4. Man did we deserve to lose. The pivotal play of the game, of course, was Daniels' fumble leading to the scoop and score. For a team 130th (second to last, last in Power Five) in fumbles, we are well past the point of fluke on the horrid ball security. And for anybody who wants to pin the blame on Daniels particularly, yes, he's had extreme problems holding on to the ball, but who hasn't had appalling ball security? Filkins and Smith were both leading running backs nationally in fumbles when they went down. Worst of all is our new return specialist Thompson, who if my calculations are right muffs the ball about once every six times he touches it. This is so obviously pandemic across the team that I have no patience for anybody who wants to pin this on the true freshman QB3 who has been one of the best parts of our run game this sad season. Stanford can't hold on to the ball, period. There may be anti-Gould explanations for this (and lord knows I think his resume at Stanford is awful and he has no claim to deserving to keep his job) but even more than that I think it's a psychologically battered, un-confident, un-focused, joyless team. It's really just a symptom of the system-wise catastrophic failure of the whole operation.
5. The real point vis-a-vis Big Game, though, is that you don't lose because of one play. As McKee said in his interview this week, the takeaway for the team on the 40th anniversary of The Play is "don't put the game in other people's hands." A game against a bad opponent shouldn't come down to an error by a third string freshman. The reality is these kinds of errors kill us because we're comprehensively terrible and thus always in a position where mistakes mortally wound us. As we all know, top of the list is the hopeless Shawfense.
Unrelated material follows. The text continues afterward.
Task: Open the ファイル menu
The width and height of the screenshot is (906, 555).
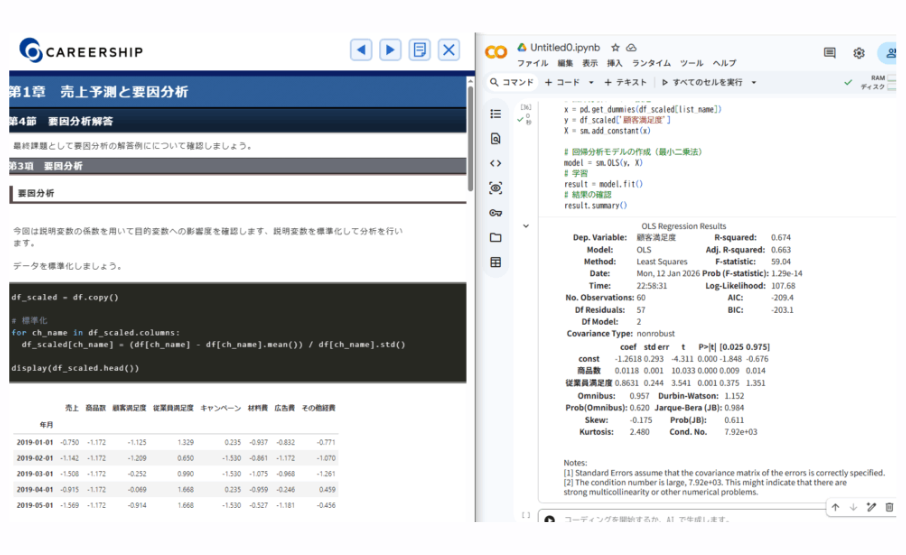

The latest tragicomic observation: this was actually Stanford's second best offensive performance of the last eight games and, adjusted for quality of opponent defense, arguably our second best offensive game of the season, behind only the Oregon State game. That's another poignant reminder that even our ceiling under Shawfense is bad. Good for us still equaled the worst non-Colorado performance against Cal in their last eight games. We had our most points in six games and it was still a touchdown worse than Cal's average on the season. Our 1.33 points per drive made the #97 defensive points per drive defense look like the #7 points per drive defense. Every game is just a continuing avalanche of evidence we have one of the worst offenses in the country.